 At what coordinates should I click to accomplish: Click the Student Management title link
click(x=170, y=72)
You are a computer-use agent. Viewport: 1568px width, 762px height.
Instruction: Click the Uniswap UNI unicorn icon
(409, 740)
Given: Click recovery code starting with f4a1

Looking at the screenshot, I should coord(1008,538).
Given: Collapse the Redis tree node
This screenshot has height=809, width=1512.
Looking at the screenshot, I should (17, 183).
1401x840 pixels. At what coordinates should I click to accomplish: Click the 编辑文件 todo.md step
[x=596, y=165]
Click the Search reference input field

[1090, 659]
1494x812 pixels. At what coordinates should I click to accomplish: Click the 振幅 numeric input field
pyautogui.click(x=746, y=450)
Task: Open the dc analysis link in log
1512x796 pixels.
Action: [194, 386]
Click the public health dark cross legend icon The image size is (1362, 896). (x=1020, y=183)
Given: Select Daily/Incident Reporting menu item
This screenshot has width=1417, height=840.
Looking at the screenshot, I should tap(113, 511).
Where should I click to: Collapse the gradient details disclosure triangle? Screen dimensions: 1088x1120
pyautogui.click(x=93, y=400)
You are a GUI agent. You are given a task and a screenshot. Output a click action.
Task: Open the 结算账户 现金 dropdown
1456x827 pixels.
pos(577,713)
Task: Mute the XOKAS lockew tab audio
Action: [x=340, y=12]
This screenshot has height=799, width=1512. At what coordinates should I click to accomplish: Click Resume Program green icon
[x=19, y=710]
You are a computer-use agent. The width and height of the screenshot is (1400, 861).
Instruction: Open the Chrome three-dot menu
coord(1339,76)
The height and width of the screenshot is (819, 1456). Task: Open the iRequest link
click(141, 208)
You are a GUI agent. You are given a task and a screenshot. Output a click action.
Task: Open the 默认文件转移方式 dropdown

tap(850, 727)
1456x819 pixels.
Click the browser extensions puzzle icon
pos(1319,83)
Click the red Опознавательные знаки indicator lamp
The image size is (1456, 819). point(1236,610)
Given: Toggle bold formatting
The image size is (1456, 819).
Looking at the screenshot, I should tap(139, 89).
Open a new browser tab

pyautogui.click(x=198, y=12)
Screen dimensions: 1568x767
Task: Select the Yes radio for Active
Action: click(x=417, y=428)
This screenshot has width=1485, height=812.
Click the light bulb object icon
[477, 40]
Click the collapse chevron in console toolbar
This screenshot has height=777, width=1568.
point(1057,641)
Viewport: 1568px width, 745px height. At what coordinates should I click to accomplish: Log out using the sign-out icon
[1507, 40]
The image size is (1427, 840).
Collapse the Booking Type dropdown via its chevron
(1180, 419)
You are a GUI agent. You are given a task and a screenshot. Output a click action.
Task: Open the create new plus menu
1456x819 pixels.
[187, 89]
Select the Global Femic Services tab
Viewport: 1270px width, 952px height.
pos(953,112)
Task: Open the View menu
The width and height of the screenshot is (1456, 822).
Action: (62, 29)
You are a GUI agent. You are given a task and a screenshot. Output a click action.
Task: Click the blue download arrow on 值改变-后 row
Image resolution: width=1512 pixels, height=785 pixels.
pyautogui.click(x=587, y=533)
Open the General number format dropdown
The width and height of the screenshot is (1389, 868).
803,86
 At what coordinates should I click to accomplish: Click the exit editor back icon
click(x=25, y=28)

• [WORK ITEM]: Extract each line from the entries above that contains the string "computer".

• [WORKED SOLUTION]:
You are a computer-use agent. Viewport: 1568px width, 762px height.
You are a computer-use agent. The width and height of the screenshot is (1400, 861).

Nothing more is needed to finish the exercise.